[OpenAFS] Re: Need volume state / fileserver / salvage knowledge

Andrew Deason adeason@sinenomine.net
Tue, 1 Feb 2011 14:58:24 -0600


On Tue, 01 Feb 2011 12:04:08 -0800
Patricia O'Reilly <oreilly@qualcomm.com> wrote:

> From what you have described it sounds to me like you need the patch
> that Andrew referenced earlier that allows you to configure an
> -offline-timeout and -offline-shutdown-timeout option on your
> fileservers. We have has similar problems at our site and will be
> releasing that patch into production shortly.

Maybe, maybe not. I think the most common cause of this is just having
too many volumes that can be shut down in 30 minutes.
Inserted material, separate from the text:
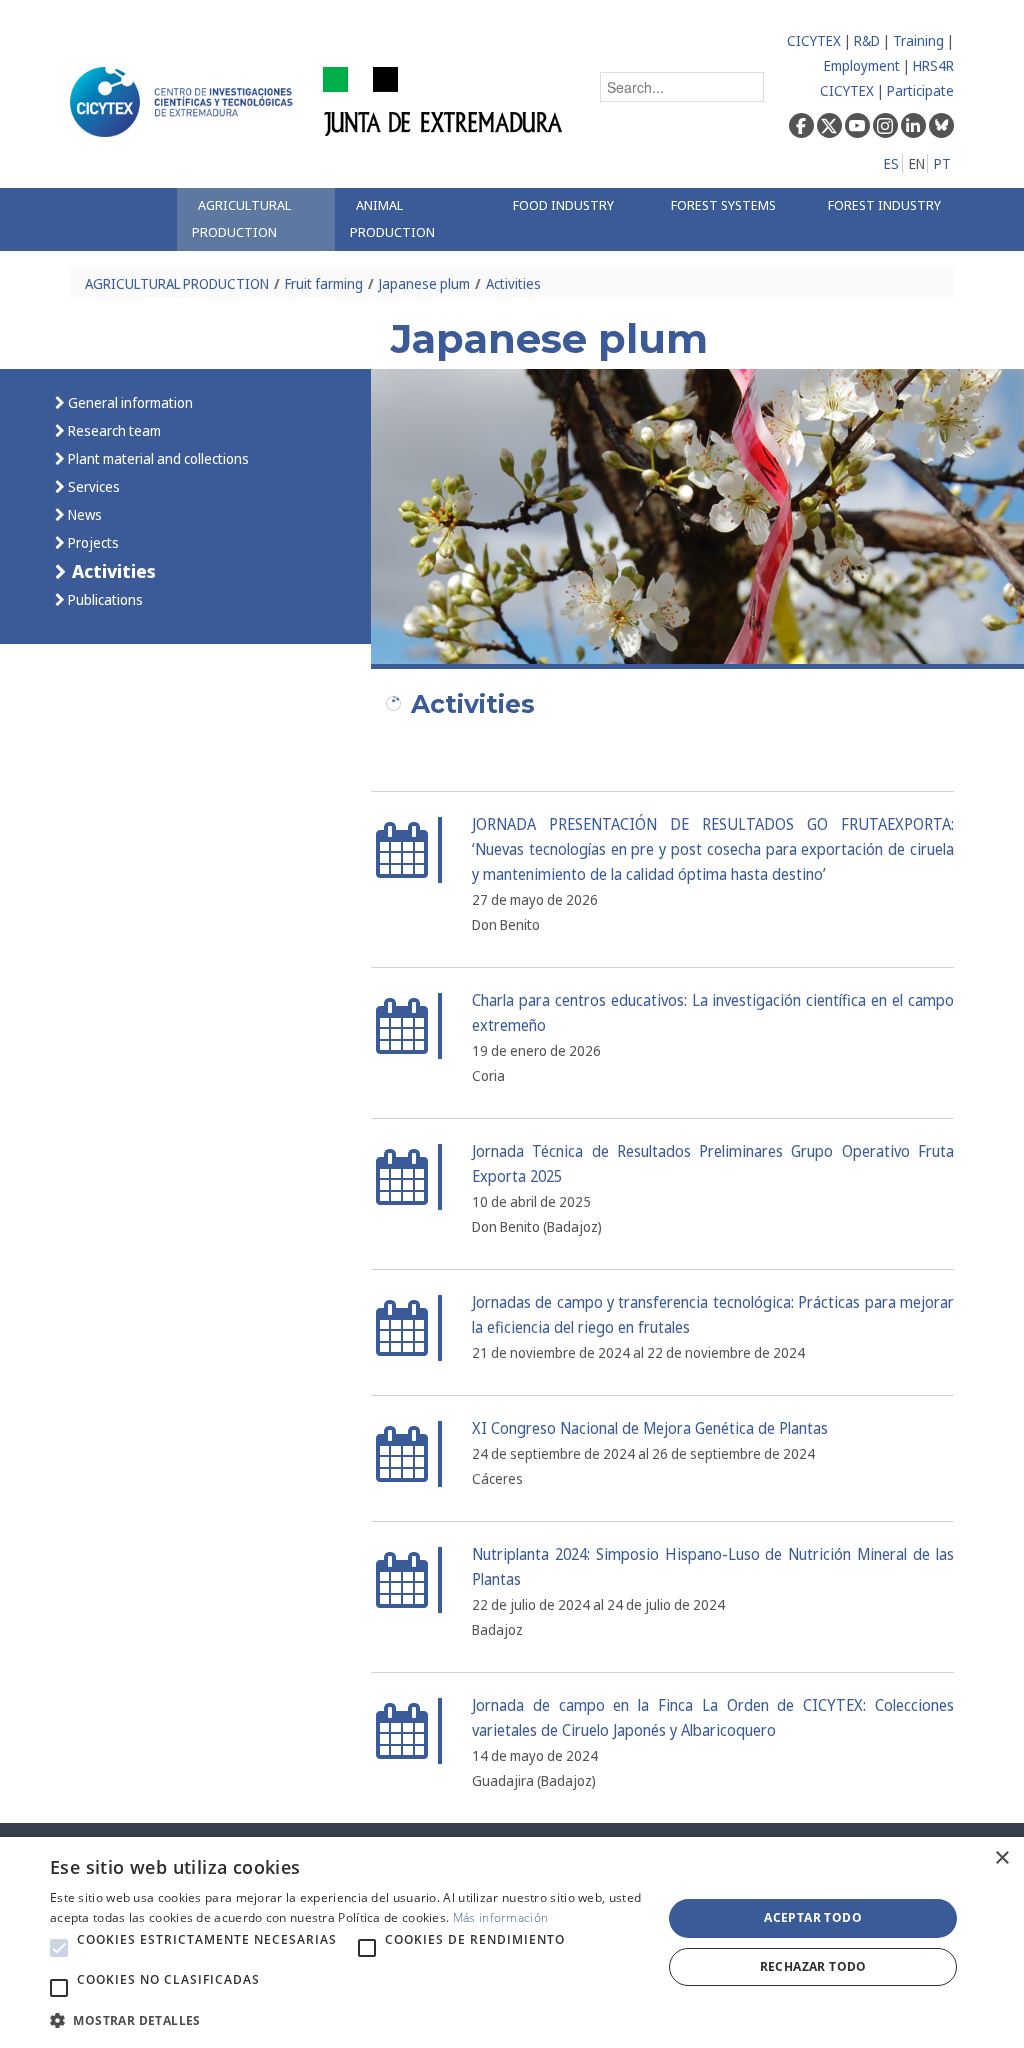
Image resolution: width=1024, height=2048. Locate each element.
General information (129, 402)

Determining this
is easy; if it happens every single time you shut down the fileserver,
that's probably it. (But obviously that's not fun to do.)

But it could also be the 1.4.11 host package bugs; I don't know, and I
just noted that cause to illustrate that there are several possible
reasons.

> Jeff Blaine wrote:
> > 
> > Thanks for the replies.
> > 
> > I can't at all fathom that our issue is one of existing
> > client connections and callback break completion (timing out).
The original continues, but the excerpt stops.